Dr Jonathan Skirko, a paediatric ear nose and throat surgeon who treated the teen, said: "The tissue kind of got vaporised."
Speaking to NY Daily News, Dr Skirko added: "His injury was fairly extensive where he had lost several teeth. There was not really much tissue along his gum line where the teeth sit either.
"I deal with lots of jaw fractures and have seen lots of really exotic trauma, like grizzly bear attack or riding a motorcycle... I've seen all kinds of crazy stuff, (but) I've never seen an e-cigarette explode."
The incident took place in March 2018 and has recently been detailed in the New England Journal of Medicine.
In order to repair the extensive lacerations in his mouth, multiple disrupted lower incisors, and 'bony incongruity of his left mandible', trauma surgeon Dr Katie Russell said Austin underwent "open reduction and internal fixation of the fracture, dental extraction, and debridement of devitalised tissue."
More Like This
This involved sewing Austin's gum line back together and fitting plates along his jawbone.

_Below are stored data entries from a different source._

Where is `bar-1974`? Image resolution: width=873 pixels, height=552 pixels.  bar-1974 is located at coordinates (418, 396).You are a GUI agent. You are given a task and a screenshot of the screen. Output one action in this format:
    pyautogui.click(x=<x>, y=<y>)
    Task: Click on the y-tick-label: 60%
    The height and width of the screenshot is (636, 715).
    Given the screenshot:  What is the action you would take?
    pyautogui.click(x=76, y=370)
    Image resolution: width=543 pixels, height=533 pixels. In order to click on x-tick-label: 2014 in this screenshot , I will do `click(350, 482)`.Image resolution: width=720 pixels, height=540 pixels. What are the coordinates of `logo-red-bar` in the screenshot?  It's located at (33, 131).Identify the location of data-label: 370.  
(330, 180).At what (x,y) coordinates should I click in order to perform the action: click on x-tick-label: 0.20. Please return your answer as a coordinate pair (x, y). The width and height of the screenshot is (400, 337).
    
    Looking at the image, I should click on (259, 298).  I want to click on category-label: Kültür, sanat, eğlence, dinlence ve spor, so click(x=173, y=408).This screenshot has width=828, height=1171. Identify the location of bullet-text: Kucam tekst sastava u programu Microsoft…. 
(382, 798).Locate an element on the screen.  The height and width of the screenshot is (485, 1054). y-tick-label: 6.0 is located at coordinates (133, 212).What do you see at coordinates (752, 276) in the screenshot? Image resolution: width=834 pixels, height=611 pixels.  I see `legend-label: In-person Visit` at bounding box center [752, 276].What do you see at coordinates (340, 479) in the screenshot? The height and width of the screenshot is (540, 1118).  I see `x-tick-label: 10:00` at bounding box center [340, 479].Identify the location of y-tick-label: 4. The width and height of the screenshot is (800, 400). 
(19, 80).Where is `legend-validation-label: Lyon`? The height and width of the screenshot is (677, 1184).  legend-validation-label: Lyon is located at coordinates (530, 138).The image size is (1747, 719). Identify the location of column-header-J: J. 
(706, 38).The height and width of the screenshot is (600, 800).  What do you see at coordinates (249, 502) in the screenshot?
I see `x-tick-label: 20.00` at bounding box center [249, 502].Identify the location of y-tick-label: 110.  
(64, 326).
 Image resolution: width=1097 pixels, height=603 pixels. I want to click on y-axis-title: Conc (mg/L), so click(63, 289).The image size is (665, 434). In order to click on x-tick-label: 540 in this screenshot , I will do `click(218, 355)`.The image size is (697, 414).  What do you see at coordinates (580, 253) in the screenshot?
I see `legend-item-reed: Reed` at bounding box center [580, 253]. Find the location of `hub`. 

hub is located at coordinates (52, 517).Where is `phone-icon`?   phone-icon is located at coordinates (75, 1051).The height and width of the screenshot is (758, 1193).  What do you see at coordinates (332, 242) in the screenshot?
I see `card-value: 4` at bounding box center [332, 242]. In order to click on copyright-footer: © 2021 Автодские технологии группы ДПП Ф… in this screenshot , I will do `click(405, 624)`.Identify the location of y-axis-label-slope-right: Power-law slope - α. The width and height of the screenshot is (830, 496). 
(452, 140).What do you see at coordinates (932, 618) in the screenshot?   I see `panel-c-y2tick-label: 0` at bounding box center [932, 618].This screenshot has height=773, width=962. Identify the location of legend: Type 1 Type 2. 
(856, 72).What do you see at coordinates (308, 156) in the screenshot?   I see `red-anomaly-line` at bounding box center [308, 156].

The teen also had to have his jaw wired shut for six weeks, during which period he could only eat liquid and pureed foods.
Clearly, Austin had a really bad time of it, though according to the British Medical Journal (BMJ), 2,035 vape explosion injuries were sustained across the US between 2015 and 2017, so at least he's not alone.
That said, while dodgy batteries blowing up devices you put in your mouth is far from ideal, research has indicated that vaping is at least 95 percent less harmful than smoking (provided that your vape doesn't blow up).
As Professor John Newton, Director of Health Improvement at Public Health England, puts it: "It would be tragic if thousands of smokers who could quit with the help of an e-cigarette are being put off due to false fears about safety.
"We need to reassure smokers that switching to an e-cigarette would be much less harmful than smoking."
It seems the key is to do your research and do your best to not get a dodgy one.
However, since the explosion last March, Austin hasn't smoked a cigarette or used a vape, and has thus overcome the tobacco addiction he initially set out to conquer.
So in a way, the e-cigarette did its job. Though obviously, in another majorly dangerous way it did not.